— Problems and tasks —
**1)** Edit the home loan deposit passage between "In this situation, the" and "a 20% deposit?", inclusive, changing "repossessed property" to "seized property".
**2)** In the home loan deposit passage, what minimum deposit do many lenders often require?

— Passage provided —
* * *

When taking out a home loan, everyone’s existing and future financial situations are going to be somewhat unique – so let’s first take a look at what the lending industry thinks before investigating the additional factors that are likely to be applicable to you as an individual.

The lending industry indirectly recommends that people not borrow more than 80% of the property value through the general application of policies which enforce that borrowers pay for Lenders Mortgage Insurance (LMI) in order to be approved for a loan worth more than that.

Effectively, they are saying that buyers should have at least a 20% property deposit saved. A 20% deposit on a $450,000 house is $90,000!

Essentially, lenders are protecting themselves from a situation where:

  • a borrower ‘defaults’ on the mortgage (unable to pay or ‘service’ the loan), forcing the bank to repossess the property AND
  • the value of the property has fallen to be worth less than what’s owed on the mortgage

In this situation, the lender might not be able to fully recover what’s owed to it by selling the repossessed property – resulting in a loss for the lender.

Can’t afford a 20% deposit?

You may still be able to be approved for a home loan with a deposit of under 20% of the property’s value. For many lenders, the minimum required deposit is often 5%.

* * *

— Data extract —

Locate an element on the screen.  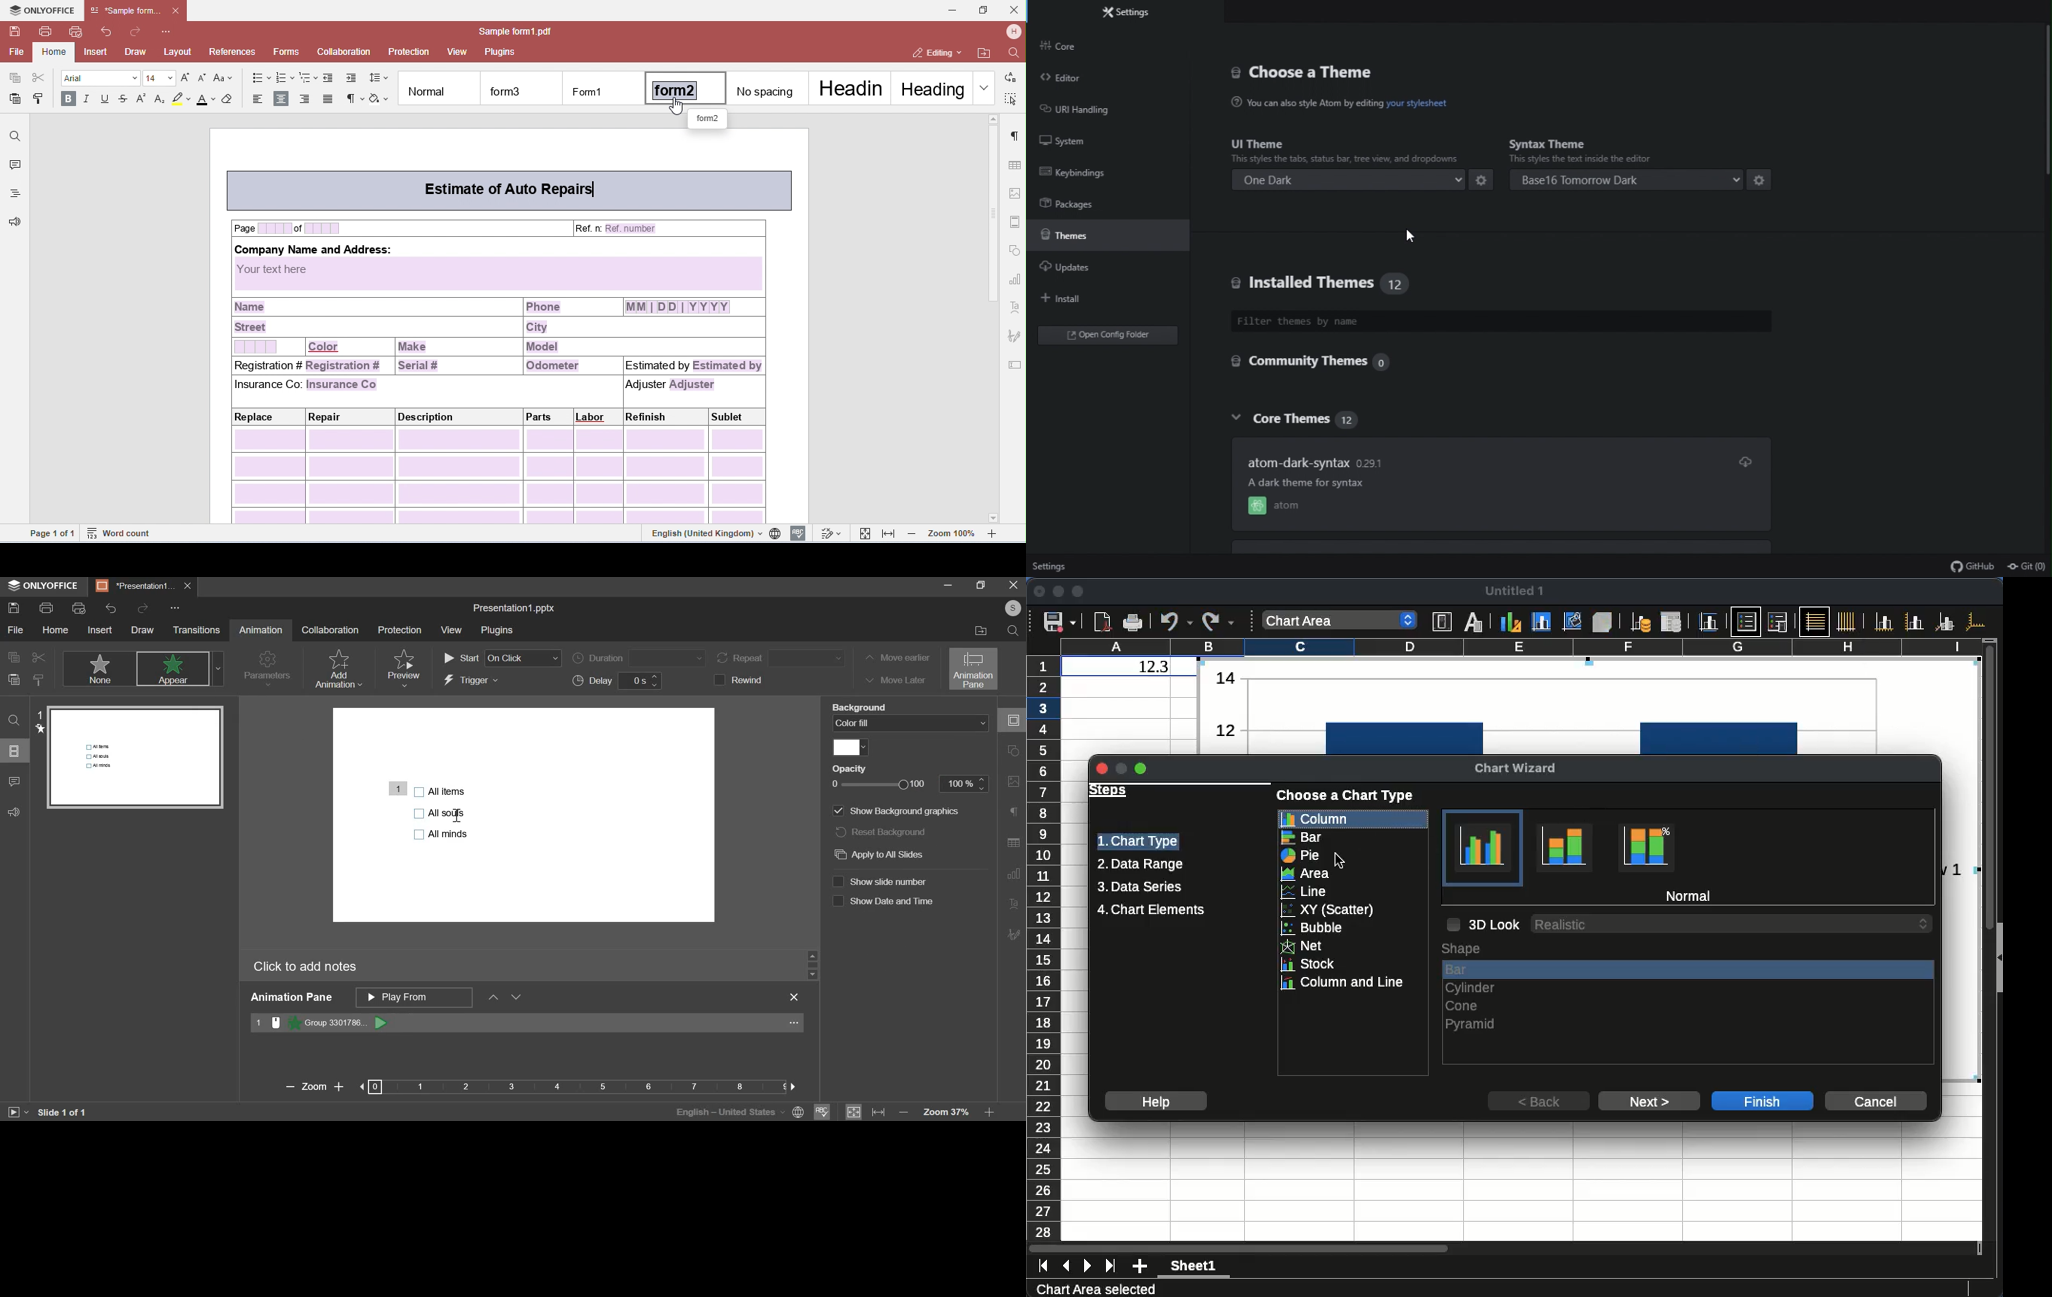
apply to all slides is located at coordinates (885, 855).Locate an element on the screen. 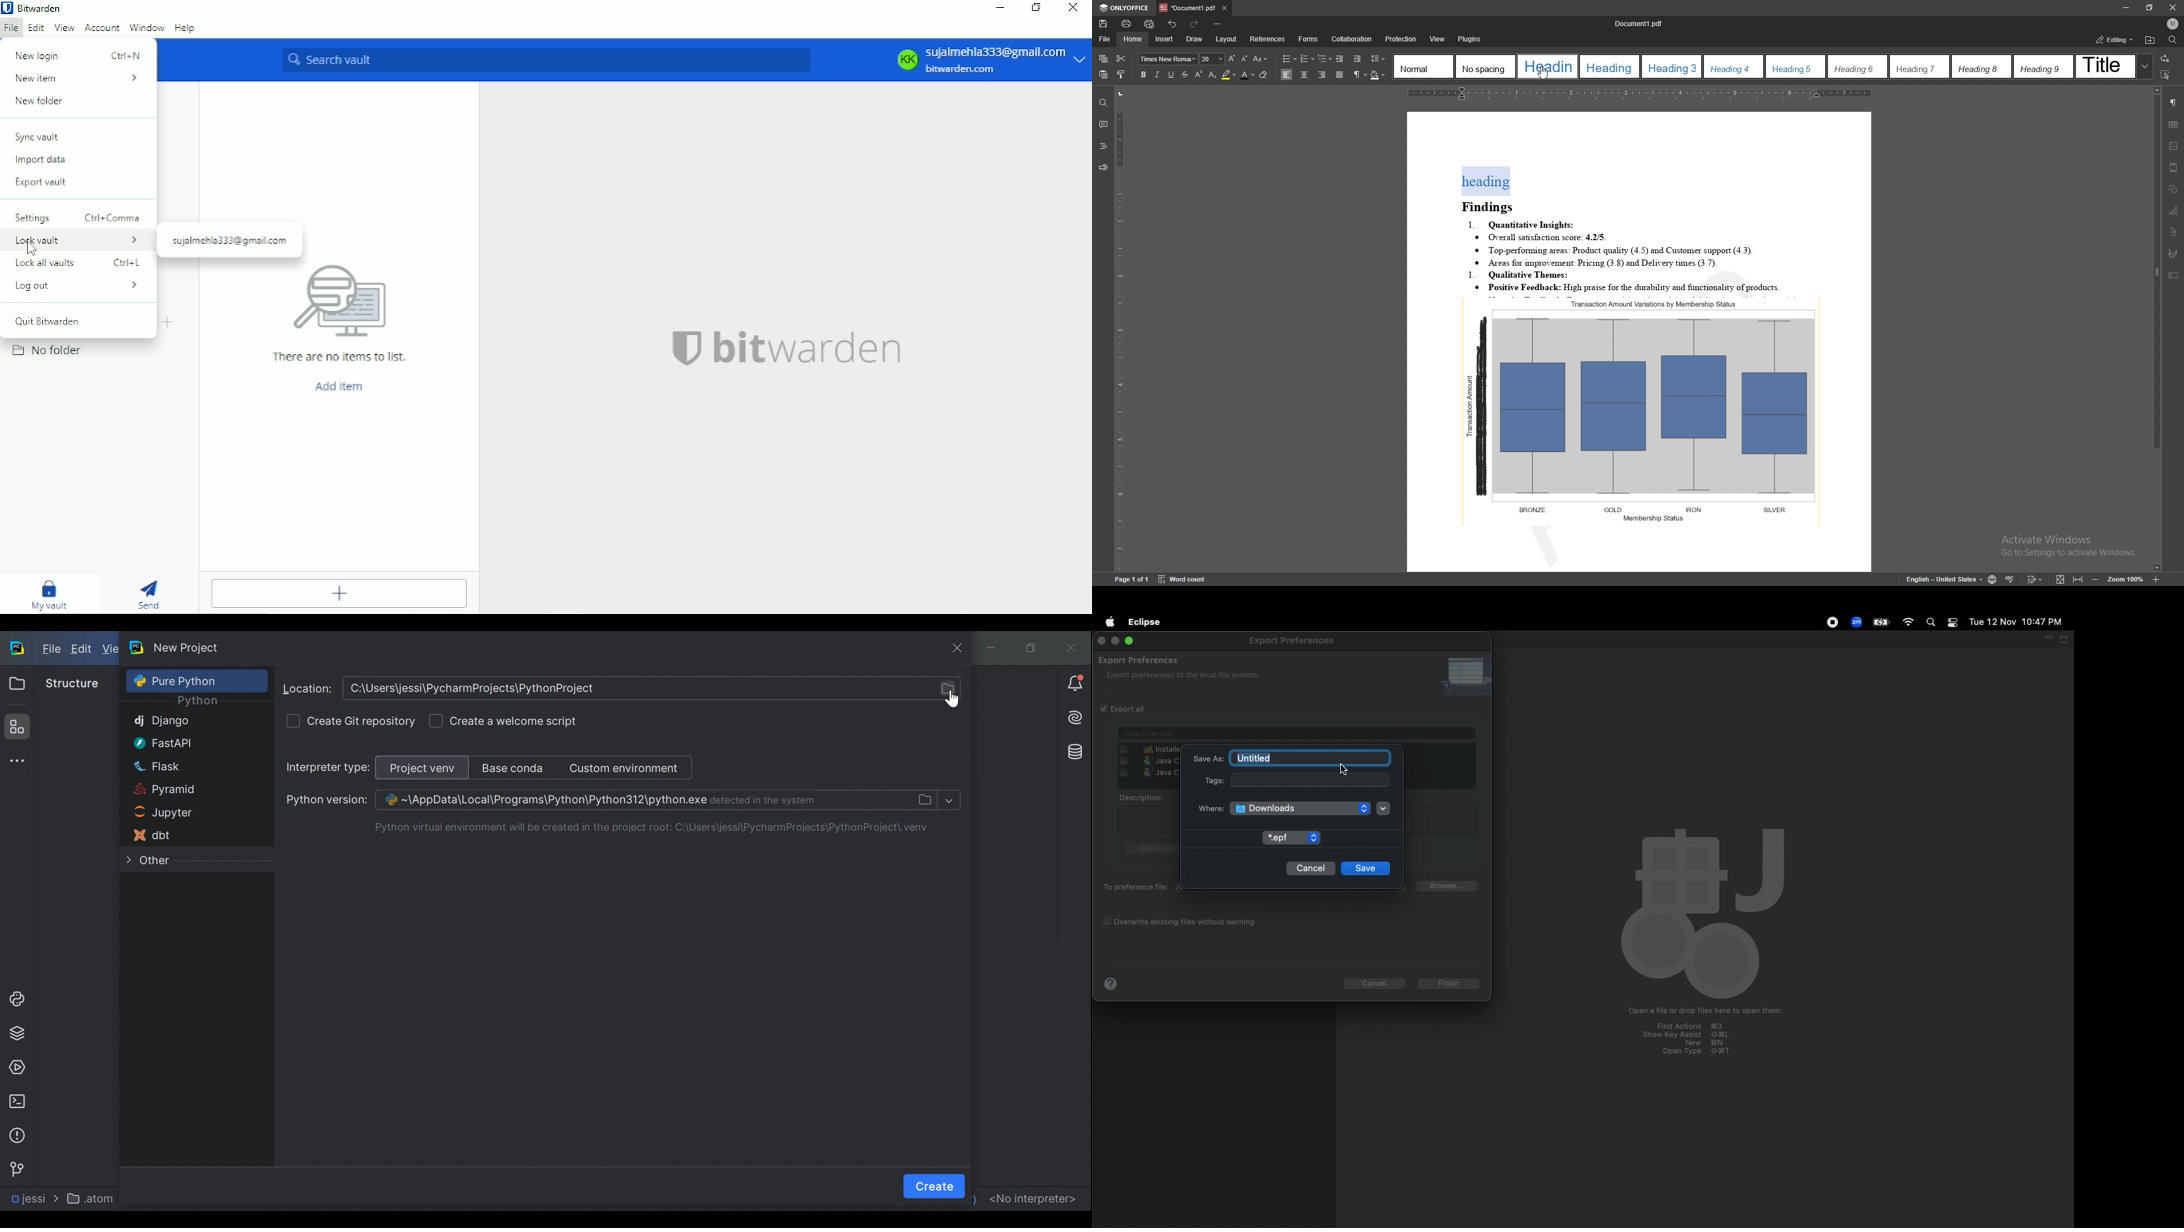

* * *

— Task answers —
**1)**
In this situation, the lender might not be able to fully recover what’s owed to it by selling the seized property – resulting in a loss for the lender.

Can’t afford a 20% deposit?

**2)** Many lenders often require a minimum deposit of 5%.